WHAT THE TASK REQUIRES » With the line containing "[Increase by 1] (92, 650)" as the start and the line containing "044 740 1410 (506, 1300)" as the end, transcribe that span of the entries below exactly, including both.

(Records from a dataset)
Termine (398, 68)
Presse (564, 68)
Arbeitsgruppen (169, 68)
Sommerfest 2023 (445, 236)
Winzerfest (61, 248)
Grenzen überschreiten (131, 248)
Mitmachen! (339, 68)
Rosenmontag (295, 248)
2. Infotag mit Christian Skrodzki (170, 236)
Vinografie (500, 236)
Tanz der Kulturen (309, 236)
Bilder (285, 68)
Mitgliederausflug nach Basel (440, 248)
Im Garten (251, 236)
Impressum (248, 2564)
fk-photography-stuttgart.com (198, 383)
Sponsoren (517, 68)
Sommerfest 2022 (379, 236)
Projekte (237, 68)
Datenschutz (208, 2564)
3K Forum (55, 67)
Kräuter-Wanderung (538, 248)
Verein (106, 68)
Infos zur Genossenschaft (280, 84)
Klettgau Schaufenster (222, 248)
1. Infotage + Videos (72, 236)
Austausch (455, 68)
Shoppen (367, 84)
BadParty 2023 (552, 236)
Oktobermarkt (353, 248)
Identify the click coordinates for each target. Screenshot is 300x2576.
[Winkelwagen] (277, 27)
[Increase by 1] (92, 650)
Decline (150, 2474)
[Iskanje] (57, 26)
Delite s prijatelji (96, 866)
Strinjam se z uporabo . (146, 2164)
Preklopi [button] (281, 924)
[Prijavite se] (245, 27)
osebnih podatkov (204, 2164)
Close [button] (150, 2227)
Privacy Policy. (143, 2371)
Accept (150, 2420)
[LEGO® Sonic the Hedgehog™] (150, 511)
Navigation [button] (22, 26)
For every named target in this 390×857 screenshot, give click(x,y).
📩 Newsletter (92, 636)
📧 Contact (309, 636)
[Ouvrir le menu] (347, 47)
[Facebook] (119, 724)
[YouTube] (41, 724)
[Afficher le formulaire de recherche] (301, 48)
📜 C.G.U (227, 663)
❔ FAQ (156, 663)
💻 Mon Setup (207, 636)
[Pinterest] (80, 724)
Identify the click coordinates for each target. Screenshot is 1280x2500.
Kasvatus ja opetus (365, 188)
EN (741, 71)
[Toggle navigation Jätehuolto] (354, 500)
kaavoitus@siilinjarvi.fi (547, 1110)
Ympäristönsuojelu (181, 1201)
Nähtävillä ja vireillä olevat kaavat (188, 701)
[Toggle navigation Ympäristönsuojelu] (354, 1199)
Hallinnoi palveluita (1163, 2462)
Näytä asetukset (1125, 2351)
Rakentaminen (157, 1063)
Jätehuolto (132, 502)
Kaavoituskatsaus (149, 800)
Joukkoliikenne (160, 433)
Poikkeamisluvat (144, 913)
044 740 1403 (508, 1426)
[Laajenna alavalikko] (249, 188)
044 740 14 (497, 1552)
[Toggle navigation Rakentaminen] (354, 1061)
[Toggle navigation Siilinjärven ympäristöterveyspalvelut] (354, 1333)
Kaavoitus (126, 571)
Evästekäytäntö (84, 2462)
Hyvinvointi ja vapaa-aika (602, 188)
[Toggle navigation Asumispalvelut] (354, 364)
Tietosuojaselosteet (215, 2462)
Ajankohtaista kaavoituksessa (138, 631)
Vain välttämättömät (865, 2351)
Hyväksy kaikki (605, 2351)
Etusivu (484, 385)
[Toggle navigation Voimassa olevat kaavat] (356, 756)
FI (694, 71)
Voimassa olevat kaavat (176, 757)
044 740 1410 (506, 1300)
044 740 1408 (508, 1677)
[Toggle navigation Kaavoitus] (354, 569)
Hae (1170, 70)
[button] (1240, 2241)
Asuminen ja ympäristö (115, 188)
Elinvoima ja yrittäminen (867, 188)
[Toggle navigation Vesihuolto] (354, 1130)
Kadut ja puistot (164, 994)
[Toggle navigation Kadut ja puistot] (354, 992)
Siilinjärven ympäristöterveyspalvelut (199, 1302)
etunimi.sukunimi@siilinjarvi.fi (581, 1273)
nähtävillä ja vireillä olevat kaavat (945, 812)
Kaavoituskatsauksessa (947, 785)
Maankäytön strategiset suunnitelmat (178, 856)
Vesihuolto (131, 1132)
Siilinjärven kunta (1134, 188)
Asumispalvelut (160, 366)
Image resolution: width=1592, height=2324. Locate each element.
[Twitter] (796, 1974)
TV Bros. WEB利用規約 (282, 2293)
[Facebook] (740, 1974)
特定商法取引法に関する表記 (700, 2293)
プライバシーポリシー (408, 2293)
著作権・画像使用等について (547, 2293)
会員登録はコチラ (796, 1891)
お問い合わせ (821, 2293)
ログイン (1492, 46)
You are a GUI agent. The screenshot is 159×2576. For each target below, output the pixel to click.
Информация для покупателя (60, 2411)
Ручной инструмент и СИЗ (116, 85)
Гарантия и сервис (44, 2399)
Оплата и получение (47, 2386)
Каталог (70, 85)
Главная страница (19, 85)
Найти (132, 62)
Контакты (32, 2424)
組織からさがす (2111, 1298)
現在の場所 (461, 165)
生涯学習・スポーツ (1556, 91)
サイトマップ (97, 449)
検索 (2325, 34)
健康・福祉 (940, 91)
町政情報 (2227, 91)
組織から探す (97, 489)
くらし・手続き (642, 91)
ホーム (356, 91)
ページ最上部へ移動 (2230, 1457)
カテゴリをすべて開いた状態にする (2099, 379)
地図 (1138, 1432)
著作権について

RESPONSE »
[Increase by 1] (92, 650)
Decline (150, 2474)
[Iskanje] (57, 26)
Delite s prijatelji (96, 866)
Strinjam se z uporabo . (146, 2164)
Preklopi [button] (281, 924)
[Prijavite se] (245, 27)
osebnih podatkov (204, 2164)
Close [button] (150, 2227)
Privacy Policy. (143, 2371)
Accept (150, 2420)
[LEGO® Sonic the Hedgehog™] (150, 511)
Navigation [button] (22, 26)
For every named target in this 390×857 screenshot, give click(x,y).
📩 Newsletter (92, 636)
📧 Contact (309, 636)
[Ouvrir le menu] (347, 47)
[Facebook] (119, 724)
[YouTube] (41, 724)
[Afficher le formulaire de recherche] (301, 48)
📜 C.G.U (227, 663)
❔ FAQ (156, 663)
💻 Mon Setup (207, 636)
[Pinterest] (80, 724)
Identify the click coordinates for each target. Screenshot is 1280x2500.
Kasvatus ja opetus (365, 188)
EN (741, 71)
[Toggle navigation Jätehuolto] (354, 500)
kaavoitus@siilinjarvi.fi (547, 1110)
Ympäristönsuojelu (181, 1201)
Nähtävillä ja vireillä olevat kaavat (188, 701)
[Toggle navigation Ympäristönsuojelu] (354, 1199)
Hallinnoi palveluita (1163, 2462)
Näytä asetukset (1125, 2351)
Rakentaminen (157, 1063)
Jätehuolto (132, 502)
Kaavoituskatsaus (149, 800)
Joukkoliikenne (160, 433)
Poikkeamisluvat (144, 913)
044 740 1403 (508, 1426)
[Laajenna alavalikko] (249, 188)
044 740 14 (497, 1552)
[Toggle navigation Rakentaminen] (354, 1061)
[Toggle navigation Siilinjärven ympäristöterveyspalvelut] (354, 1333)
Kaavoitus (126, 571)
Evästekäytäntö (84, 2462)
Hyvinvointi ja vapaa-aika (602, 188)
[Toggle navigation Asumispalvelut] (354, 364)
Tietosuojaselosteet (215, 2462)
Ajankohtaista kaavoituksessa (138, 631)
Vain välttämättömät (865, 2351)
Hyväksy kaikki (605, 2351)
Etusivu (484, 385)
[Toggle navigation Voimassa olevat kaavat] (356, 756)
FI (694, 71)
Voimassa olevat kaavat (176, 757)
044 740 1410 (506, 1300)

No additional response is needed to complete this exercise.